ACTIVITY:
Some lines in the records below may hold the word "will"; give the number of those lines and nothing else.
[Opening DATA FOR ANALYSIS section]
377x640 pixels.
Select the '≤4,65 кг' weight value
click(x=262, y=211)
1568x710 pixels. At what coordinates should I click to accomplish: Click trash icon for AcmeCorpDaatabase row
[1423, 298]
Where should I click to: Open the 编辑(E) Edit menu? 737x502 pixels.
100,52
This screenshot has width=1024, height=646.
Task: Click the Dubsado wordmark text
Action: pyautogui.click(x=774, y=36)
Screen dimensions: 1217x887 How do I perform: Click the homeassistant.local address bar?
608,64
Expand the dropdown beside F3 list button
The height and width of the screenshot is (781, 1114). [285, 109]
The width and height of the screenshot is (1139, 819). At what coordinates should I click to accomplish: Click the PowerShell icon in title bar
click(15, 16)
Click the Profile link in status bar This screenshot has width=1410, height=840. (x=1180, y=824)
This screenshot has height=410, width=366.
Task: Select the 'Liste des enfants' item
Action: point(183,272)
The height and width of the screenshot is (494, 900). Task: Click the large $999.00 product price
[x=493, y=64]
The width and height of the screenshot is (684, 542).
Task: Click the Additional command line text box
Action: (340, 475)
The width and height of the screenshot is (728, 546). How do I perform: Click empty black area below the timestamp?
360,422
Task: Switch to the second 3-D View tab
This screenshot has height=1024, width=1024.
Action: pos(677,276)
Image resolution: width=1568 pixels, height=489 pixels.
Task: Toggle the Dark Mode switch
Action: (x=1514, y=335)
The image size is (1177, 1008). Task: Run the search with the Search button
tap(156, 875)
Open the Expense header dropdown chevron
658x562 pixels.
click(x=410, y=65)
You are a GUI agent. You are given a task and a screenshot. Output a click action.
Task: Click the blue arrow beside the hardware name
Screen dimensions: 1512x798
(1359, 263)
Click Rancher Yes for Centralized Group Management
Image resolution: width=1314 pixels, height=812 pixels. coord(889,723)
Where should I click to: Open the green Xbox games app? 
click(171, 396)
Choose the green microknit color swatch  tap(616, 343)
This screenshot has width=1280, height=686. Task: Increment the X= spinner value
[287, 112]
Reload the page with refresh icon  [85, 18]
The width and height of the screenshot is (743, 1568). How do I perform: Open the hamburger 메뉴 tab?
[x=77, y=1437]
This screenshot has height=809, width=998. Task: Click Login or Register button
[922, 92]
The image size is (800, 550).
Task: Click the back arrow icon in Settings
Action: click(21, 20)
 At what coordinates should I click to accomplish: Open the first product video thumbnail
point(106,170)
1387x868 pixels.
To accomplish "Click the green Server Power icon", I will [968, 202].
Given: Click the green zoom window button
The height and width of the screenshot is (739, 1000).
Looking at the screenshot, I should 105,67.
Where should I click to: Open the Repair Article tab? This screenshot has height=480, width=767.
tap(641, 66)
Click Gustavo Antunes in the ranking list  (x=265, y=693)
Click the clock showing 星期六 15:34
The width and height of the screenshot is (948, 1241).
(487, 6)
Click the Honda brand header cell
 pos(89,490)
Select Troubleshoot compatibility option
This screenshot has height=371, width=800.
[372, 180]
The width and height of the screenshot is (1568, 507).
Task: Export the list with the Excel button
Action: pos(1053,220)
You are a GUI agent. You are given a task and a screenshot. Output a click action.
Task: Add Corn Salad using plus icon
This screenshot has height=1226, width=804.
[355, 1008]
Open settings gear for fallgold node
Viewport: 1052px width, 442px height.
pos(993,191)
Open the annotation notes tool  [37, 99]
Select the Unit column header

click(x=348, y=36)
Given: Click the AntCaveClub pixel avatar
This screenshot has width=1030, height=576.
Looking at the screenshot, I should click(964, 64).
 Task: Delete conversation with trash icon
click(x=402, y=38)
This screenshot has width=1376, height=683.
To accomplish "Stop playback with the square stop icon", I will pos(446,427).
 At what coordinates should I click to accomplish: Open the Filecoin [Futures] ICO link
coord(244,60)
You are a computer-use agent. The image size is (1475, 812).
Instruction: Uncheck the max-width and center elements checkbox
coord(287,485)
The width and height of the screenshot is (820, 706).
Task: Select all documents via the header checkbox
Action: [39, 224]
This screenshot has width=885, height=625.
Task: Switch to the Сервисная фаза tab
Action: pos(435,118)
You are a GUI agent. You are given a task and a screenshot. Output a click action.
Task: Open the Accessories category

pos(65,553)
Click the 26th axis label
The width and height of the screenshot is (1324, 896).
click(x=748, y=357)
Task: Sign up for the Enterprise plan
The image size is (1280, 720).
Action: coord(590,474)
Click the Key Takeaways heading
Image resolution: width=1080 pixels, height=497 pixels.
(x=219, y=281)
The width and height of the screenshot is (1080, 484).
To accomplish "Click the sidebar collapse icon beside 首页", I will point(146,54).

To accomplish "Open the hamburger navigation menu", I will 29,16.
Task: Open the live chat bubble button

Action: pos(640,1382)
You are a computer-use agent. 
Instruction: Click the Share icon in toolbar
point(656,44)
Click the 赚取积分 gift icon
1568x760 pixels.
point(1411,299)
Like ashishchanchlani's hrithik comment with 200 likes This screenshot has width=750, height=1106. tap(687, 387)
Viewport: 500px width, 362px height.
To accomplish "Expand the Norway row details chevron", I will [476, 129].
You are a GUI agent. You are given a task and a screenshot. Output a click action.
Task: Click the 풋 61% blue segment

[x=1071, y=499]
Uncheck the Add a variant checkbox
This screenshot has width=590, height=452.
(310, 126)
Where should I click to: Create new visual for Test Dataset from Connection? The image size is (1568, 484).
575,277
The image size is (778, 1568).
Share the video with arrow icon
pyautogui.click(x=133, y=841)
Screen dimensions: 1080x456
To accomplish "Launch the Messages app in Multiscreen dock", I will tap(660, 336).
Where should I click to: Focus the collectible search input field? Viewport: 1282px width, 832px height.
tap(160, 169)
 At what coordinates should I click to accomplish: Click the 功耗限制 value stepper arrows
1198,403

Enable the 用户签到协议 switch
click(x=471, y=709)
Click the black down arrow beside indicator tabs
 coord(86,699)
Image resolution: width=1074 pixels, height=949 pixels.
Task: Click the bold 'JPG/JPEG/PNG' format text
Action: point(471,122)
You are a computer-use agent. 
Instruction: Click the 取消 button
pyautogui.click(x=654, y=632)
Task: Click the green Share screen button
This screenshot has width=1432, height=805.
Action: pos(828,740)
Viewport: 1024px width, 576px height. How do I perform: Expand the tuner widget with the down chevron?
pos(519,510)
[Closing DATA FOR ANALYSIS section]
OUTPUT BELOW:
6